I feel like I can't stand to hear even one more stressful thing. Not ONE. If Paul tells me that he lost a contact lens, or that one of his teeth feels kind of ouchie, or that one of the kids has a funny-looking patch on his skin, I feel like I CAN'T COPE. I feel heavy and weighed-down, like I can't move or breathe. It is too much. I can't deal with it. I can't turn my mind to it. He might as well not tell me, because I am already at maximum capacity for these things; I can't think about anything more.
It feels especially awful as it gets closer to the time Paul gets home from work. All day long I might feel as if things are going well, but as it gets later I start picturing what the house would look like to someone coming home to it after a day at work. Clutter on every single horizontal surface, and creeping on up the vertical ones. Children everywhere, hyper or crabby or crying but all LOUD, with their hair uncombed and stains on their shirts and crust around their noses. Wife with matted-looking hair and shiny forehead and milk-circle-stained shirt, slumped despondently in a chair. Piles of laundry starting to smell like sour milk. Sheets unchanged since who knows when. Mess and noise and neediness EVERYWHERE, how can he STAND it? And picturing how bad it looks to him makes it look even more hopeless to me: everything needs fixing, and I can't fix it, and maybe he doesn't understand that this is a short-term thing, and maybe it WON'T be a short-term thing, maybe I'll NEVER get it together.
...Hey, doesn't postpartum sound like FUN??? And if I felt like the crazy/sad/angry parts all the time, I'd go to my doctor and get a prescription. But mostly I feel okay, and the more food/sleep I get, the better I feel. Thus the 144 muffins. Thus the sleeping in the recliner with the baby to make the baby sleep more/longer.

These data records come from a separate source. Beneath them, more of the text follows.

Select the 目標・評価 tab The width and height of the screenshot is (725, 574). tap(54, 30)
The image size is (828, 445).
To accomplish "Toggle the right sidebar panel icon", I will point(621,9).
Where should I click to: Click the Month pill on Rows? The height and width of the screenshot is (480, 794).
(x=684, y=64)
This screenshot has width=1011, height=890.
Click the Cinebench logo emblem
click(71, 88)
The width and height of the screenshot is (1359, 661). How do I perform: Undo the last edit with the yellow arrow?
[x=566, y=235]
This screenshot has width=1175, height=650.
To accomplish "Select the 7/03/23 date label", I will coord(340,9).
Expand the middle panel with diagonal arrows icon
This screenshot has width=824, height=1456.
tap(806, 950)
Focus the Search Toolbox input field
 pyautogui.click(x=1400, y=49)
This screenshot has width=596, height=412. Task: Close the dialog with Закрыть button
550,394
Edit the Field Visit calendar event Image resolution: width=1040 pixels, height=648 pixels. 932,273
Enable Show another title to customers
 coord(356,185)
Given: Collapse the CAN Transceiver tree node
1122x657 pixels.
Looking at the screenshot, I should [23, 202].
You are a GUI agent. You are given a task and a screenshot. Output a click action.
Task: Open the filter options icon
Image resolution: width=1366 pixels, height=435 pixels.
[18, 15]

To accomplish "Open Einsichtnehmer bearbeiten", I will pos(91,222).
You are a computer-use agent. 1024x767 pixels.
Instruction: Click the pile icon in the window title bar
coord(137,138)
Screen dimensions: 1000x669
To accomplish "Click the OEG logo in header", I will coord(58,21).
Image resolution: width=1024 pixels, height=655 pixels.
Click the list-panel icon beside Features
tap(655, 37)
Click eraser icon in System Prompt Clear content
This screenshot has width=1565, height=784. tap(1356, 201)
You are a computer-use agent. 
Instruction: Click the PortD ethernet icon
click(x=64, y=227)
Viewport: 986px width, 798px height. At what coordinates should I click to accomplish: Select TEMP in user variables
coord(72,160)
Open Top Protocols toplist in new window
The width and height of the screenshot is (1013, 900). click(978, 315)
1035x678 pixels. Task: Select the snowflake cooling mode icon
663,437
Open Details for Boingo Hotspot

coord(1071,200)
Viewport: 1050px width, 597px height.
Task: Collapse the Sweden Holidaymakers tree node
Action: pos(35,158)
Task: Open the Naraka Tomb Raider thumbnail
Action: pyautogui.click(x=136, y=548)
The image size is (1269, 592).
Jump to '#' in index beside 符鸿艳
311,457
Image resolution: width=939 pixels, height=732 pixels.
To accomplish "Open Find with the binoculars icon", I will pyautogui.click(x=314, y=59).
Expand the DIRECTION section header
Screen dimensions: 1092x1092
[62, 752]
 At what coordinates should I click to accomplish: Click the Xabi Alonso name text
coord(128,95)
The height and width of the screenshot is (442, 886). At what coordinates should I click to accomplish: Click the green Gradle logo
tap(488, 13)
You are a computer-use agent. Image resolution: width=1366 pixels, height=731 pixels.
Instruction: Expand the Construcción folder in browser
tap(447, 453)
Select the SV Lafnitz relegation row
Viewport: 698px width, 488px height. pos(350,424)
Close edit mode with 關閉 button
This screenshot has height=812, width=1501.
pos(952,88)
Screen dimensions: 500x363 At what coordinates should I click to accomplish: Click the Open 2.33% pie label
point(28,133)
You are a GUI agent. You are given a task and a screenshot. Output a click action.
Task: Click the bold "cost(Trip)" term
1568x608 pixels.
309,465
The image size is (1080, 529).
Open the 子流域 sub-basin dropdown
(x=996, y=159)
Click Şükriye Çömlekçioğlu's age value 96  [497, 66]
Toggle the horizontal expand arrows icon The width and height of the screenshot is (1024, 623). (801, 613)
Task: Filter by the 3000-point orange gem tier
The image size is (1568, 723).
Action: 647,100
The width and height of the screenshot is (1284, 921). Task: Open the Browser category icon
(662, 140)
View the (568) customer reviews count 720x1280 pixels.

I think it helps to know it's a stage, and that it passes. It doesn't help much during an individual bad time: if I'm feeling weighed-down and crazy, it's not going to help to think, "Hey, this is just postpartum! I probably just feel like this because of my hormones!" But it's there in the back of my mind, this memory of Being This Way and then, later, Not Being This Way, and I think it improves things overall. It also helps when I hear or read about other mothers experiencing similar states of mind.
I notice there are a surprising number of people who say "no one ever told me" that the postpartum time could be rough waters, so let's make a big list, shall we? People want to be told; we will tell them. Fill up the comments section if you want, or make your own blog post about it and link to it in the comments section.